1/2 inch to 3/4 main lines?

Discussion in 'Plumbing Forum, Professional & DIY Advice, Tips & ' started by rodknock95, Jul 24, 2012.

  1. rodknock95

    rodknock95 New Member

    Messages:
    2
    Location:
    Salem, Missouri
    the main coming into my house is 3/4 inch copper. As soon as it comes through the wall it is reduced to 1/2 inch and that is what is run throughout the house. My friend told me to replace the hot and cold mains throughout the house with 3/4 inch, but where it tees off to fixtures or applicances, leave it at 1/2 inch. He said it would increase pressure at each fixture and when someone flushes the toilet, it wont affect the shower if someone is taking one, or reduce the pressure at other fixtures. Is this true?

    Thanks
    Blaze
  2. Terry

    Terry Administrator Staff Member

    Messages:
    14,943
    Location:
    Bothell, Washington
    At least 3/4" for a one bath home.
    I use 1" on two and three bath homes.

    Water pipe sizing

    A standard one-bath home with kitchen sink, dishwasher, water heater, clothes-washer, 1.6 tank toilet, lavatory, tub/shower combo and two hose bibs would be counted as 18 fixture units.

    Most standard two bath homes consisting of kitchen sink, dishwasher, water heater, clothes-washer, two 1.6 tank toilet, two lavatories, one shower, one tub/shower combo, and two hose bibs would be counted as 23.5 fixture units.

    Most standard three bath homes consisting of kitchen sink, dishwasher, water heater, clothes-washer, three 1.6 tank toilet, four lavatories, two showers, one tub/shower combo, one whirlpool bath and two hose bibs would be counted as 34 fixture units.

    You can typically run two things like a lav and a toilet on 1/2"
    Adding the third item can bump it to 3/4"
    Last edited: Jul 25, 2012
  3. mikeplummer

    mikeplummer Plumber

    Messages:
    190
    Location:
    Ontario, Canada
    will increase volume
  4. jadnashua

    jadnashua Retired Defense Industry Engineer xxx

    Messages:
    21,948
    Location:
    New England
    Pressure with everything off is the same, regardless of the pipe size. The pressure at the outlet effectively drops when you ask the pipe to deliver more than it can provide. Having a larger pipe running to the bathroom group will allow the volume to be greater, and thus maintain the pressure.

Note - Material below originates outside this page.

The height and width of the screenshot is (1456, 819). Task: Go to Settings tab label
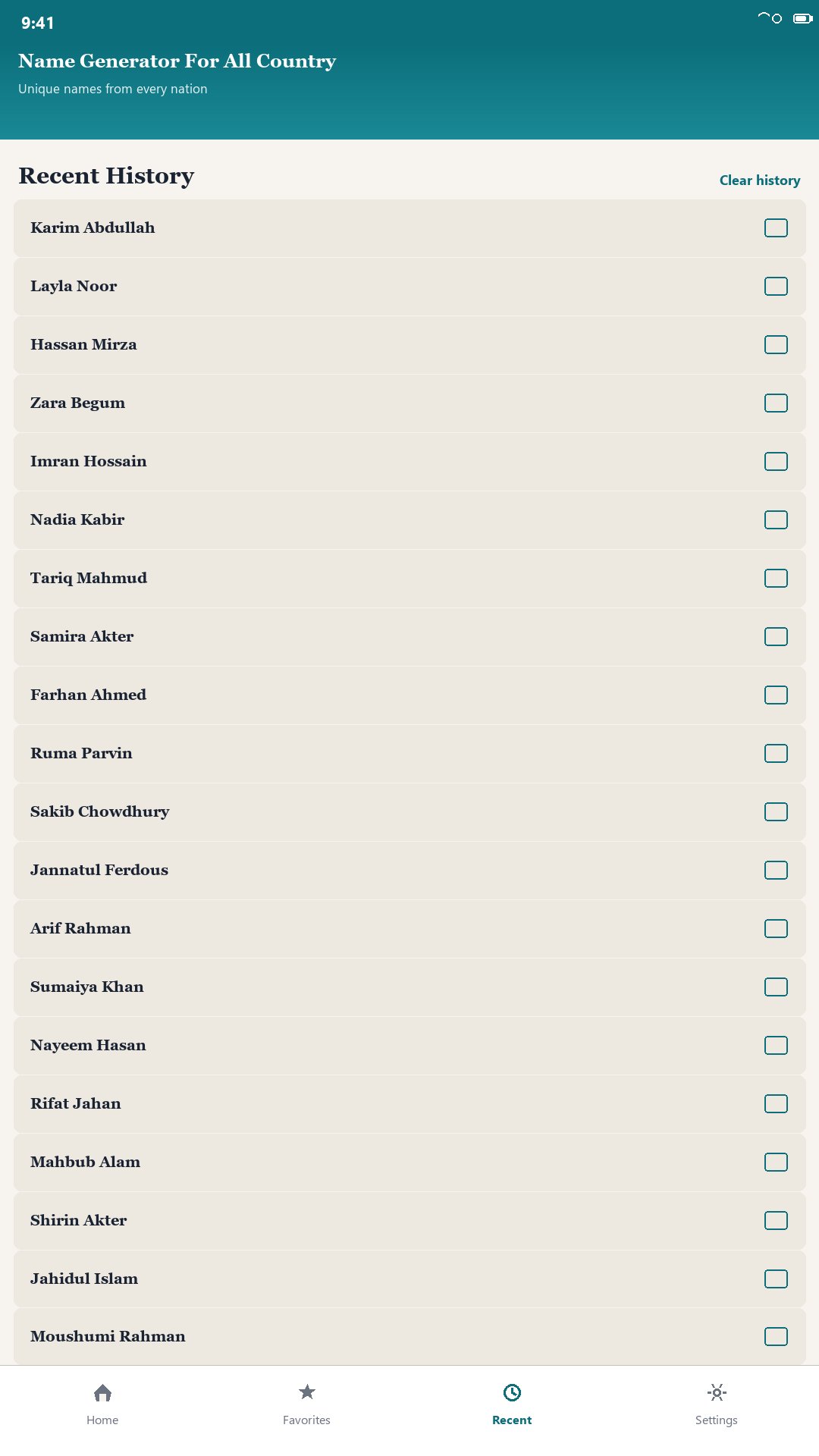point(717,1420)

    If you want another level of protection, change the shower valve to a pressure balanced valve as mandated for new construction to accommodate the anti-scald federal mandate.
  5. rodknock95

    rodknock95 New Member

    Messages:
    2
    Location:
    Salem, Missouri
    should i stop the 3/4 inch in the basement where it tees to each fixture, or run the 3/4 right up to the plastic supply hoses for each fixture?

    Thanks
  6. cacher_chick

    cacher_chick Test, Don't Guess!

    Messages:
    3,244
    Location:
    Land of Cheese
    Only the main trunk lines and outdoor hose spigots are normally done in 3/4".

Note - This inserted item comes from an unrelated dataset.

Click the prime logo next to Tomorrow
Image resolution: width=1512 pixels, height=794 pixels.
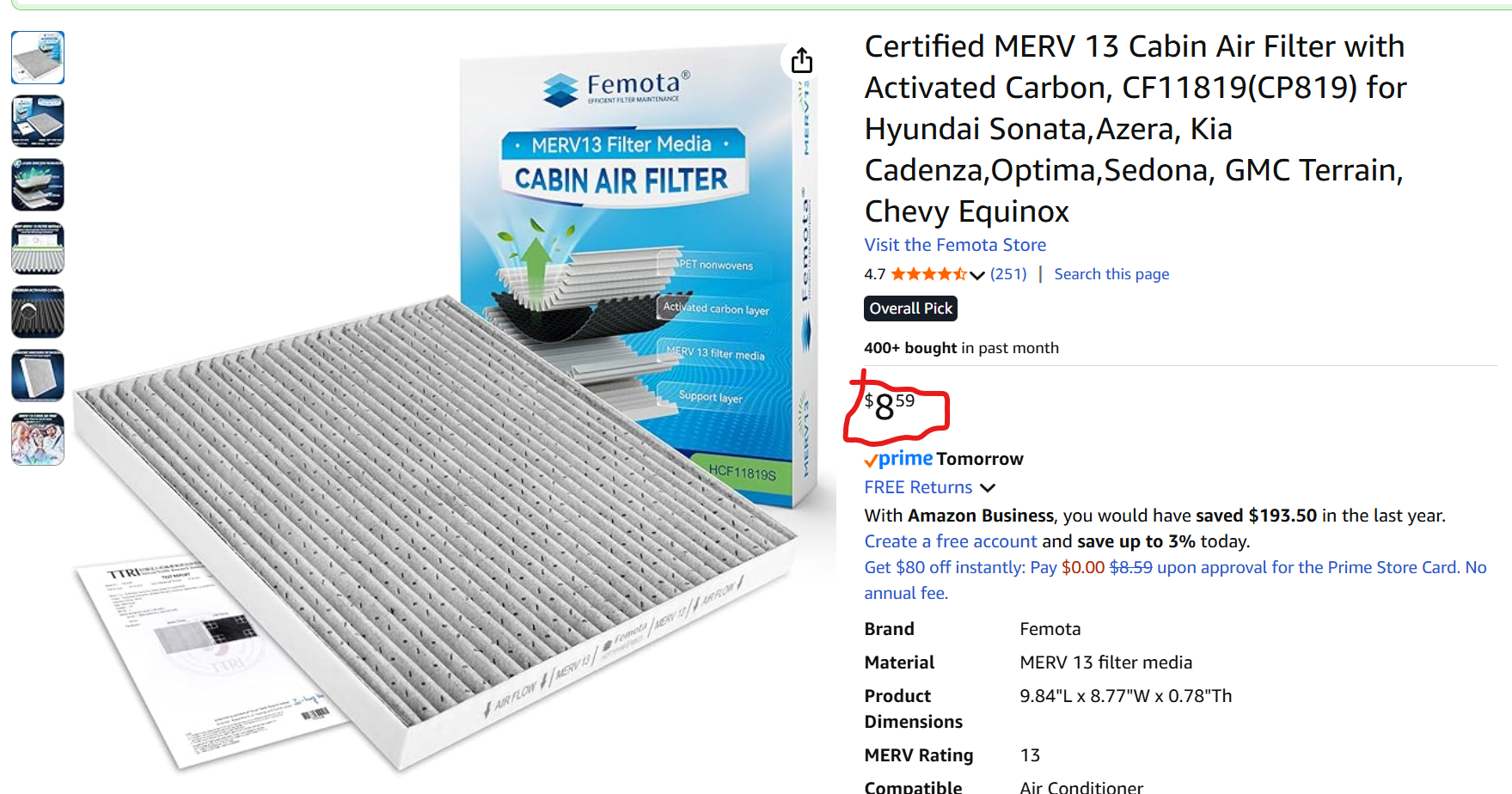point(899,459)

    The downside of having the larger lines is that you will have to wait longer for the hot water to arrive from the water heater. There will be a greater volume of cold water to run down the drain before the water from the heater eventually arrives at the fixture. The further that the fixture is from the water heater, the more notable this will become.
  7. jadnashua

    jadnashua Retired Defense Industry Engineer xxx

    Messages:
    21,948
    Location:
    New England
    I'd consider running the 3/4" to those rooms that can use it, such as the bathroom and maybe the washing machine. Once in the area, run individual 1/2" lines the rest of the way to the fixtures - no need to run it directly to each. The possible exception is maybe the tub/shower where, if you have a big soaking tub or multiple showerheads, you may want to use a 3/4" valve and supply it with 3/4" lines. While running the lines, consider adding a hot water recycling line. If you can lay it out properly, you can get by without a pump. Make sure to insulate the lines while you have them exposed...this can help keep the hot hot, and the cold cold and helps to minimize losses if you decide you do want the recirculation system up and running. Gravity can do it, but it takes careful layout and good workmanship as any backwards slope can stop the circulation unless you add a pump.